Bumper year of wildlife discoveries

Forest Chafer at White Park Bay

Over two thousand records of wildlife, plantlife and fungi were made across the North Coast in 2015.

In 2015 the National Trust, in partnership with other wildlife conservation organisations, gathered over 22,000 plant and animal species records at wildlife BioBlitzes held at 24 coastal locations in Britain and Northern Ireland.

At the North Coast BioBlitz, held at White Park Bay, wildlife experts from all over Northern Ireland - most notably from CEDaR - worked closely with National Trust staff, students, volunteers and visitors to record as many species of plants, fungi, lichen, birds, spiders, beetles, butterflies and moths they could find in 24 hours. White Park Bay buzzed with the activity of experts sharing their knowledge and enthusiasm with visitors and participants.  

The final total of species records was 1168. One of the amazing finds from White Park Bay was a rare beetle, the Forest chafer, not seen alive in Ireland since 1915.

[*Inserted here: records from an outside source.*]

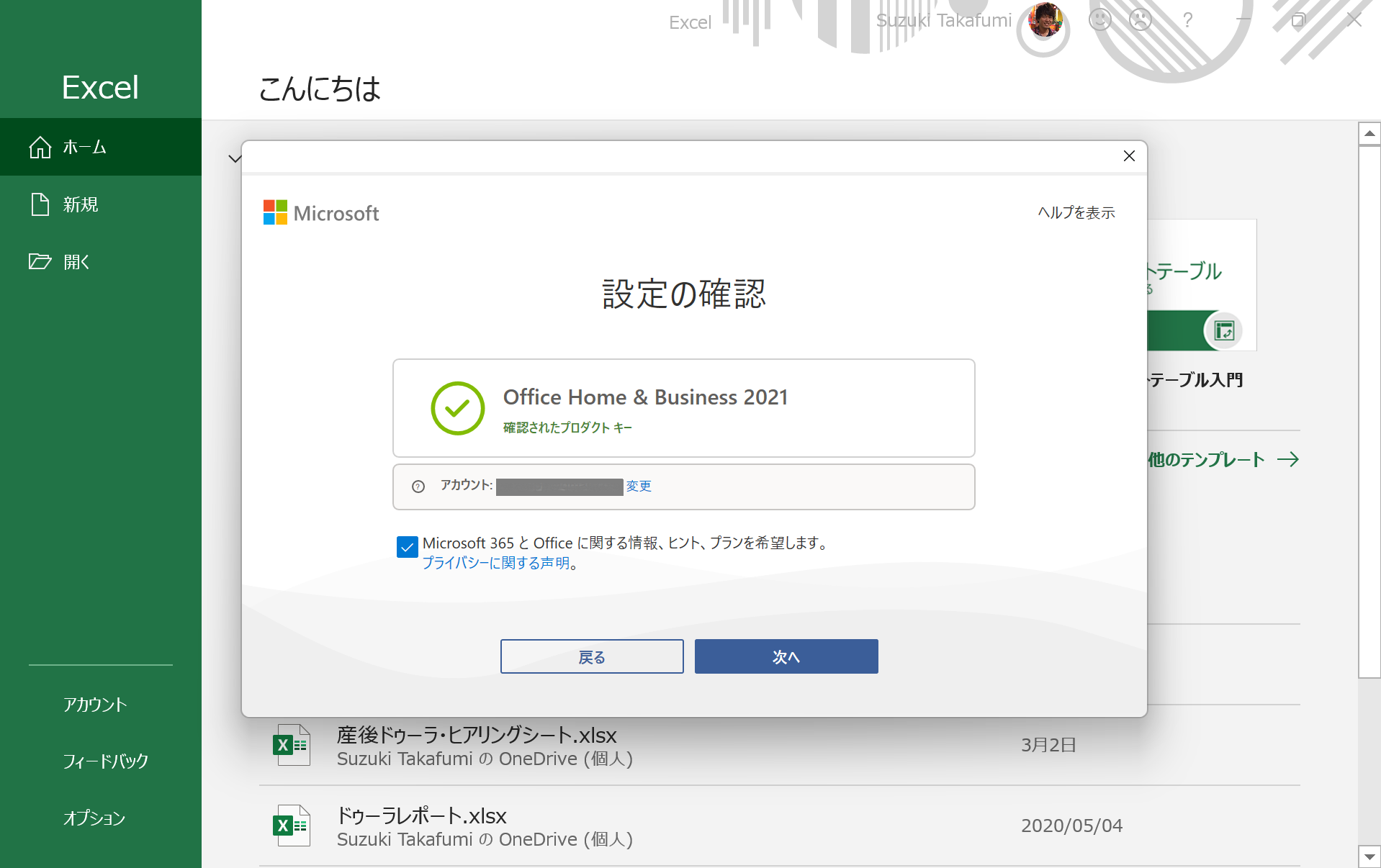
Task: Click the 変更 link next to account
Action: [638, 487]
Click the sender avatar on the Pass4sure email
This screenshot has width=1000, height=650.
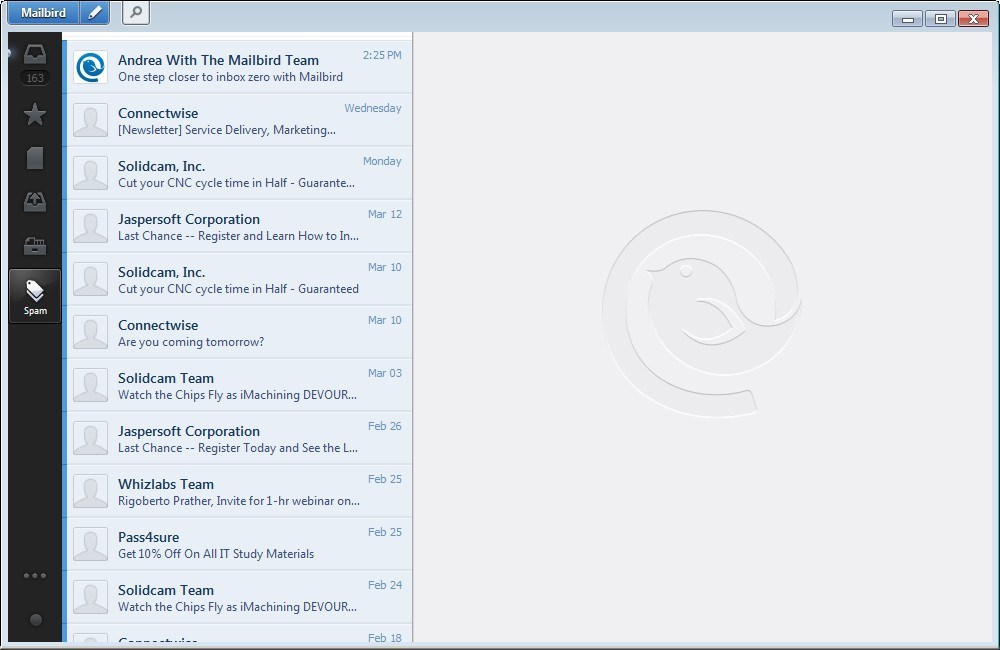(90, 543)
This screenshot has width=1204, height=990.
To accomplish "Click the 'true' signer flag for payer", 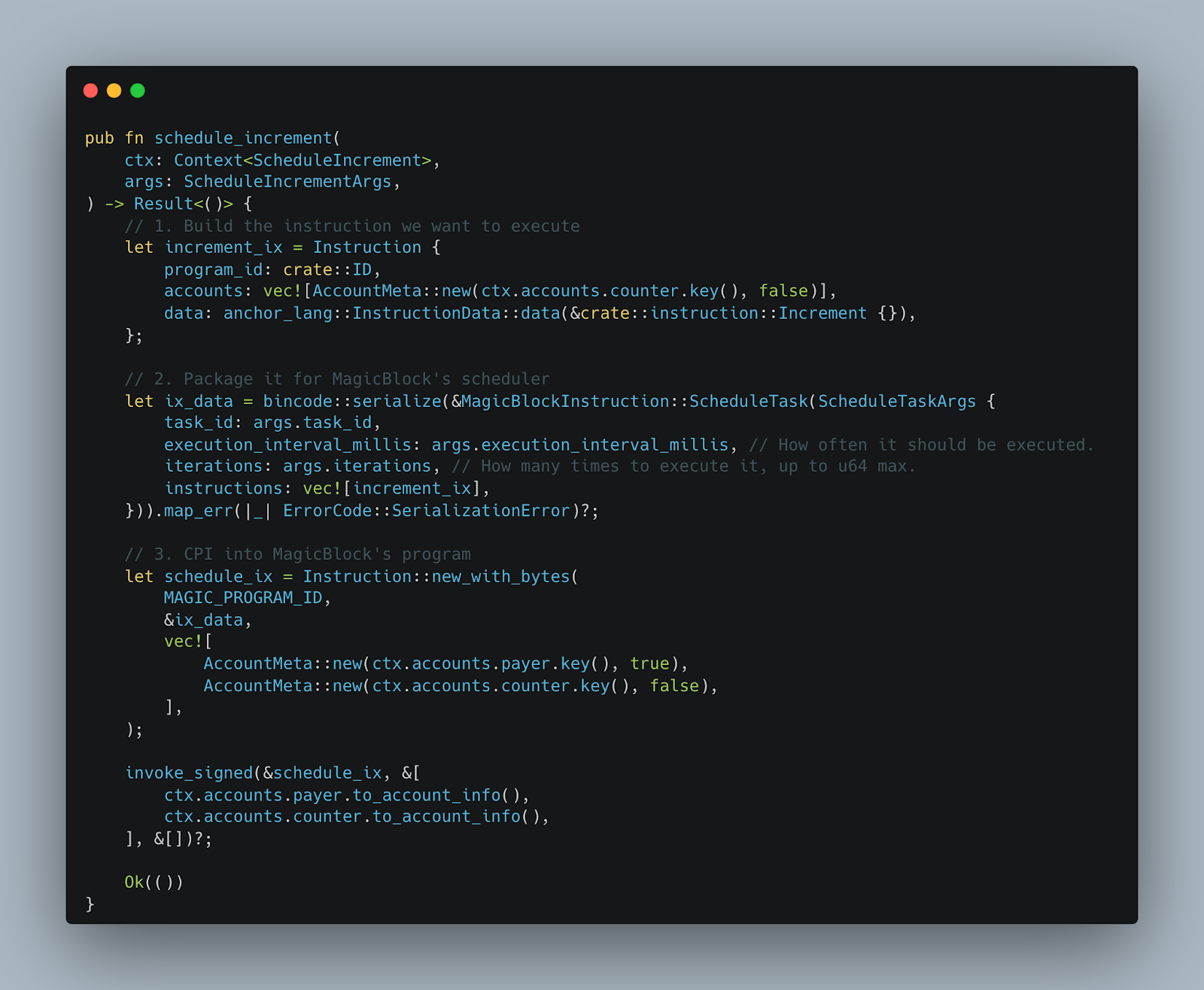I will coord(649,664).
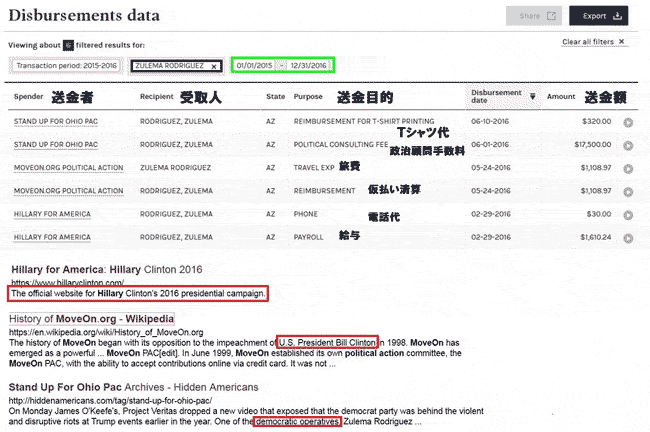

‘I always knew the habitats managed by the National Trust were of excellent quality,’ said Dr. Henry, reflecting on an unprecedented year of rare species finds. ‘The ranger team on the North Coast work very hard to try to keep all of the habitats in good condition for all of the important species that live here’.

Looking forward to 2016, Dr. Henry said he and his team on the North Coast are excited about what else will be unearthed in the local ecosystem, so naturally rich in biodiversity.

‘The discoveries in 2015 – particularly the Forest chafer – makes me think that there are more and possibly rarer still species lying in wait out there still to be discovered.’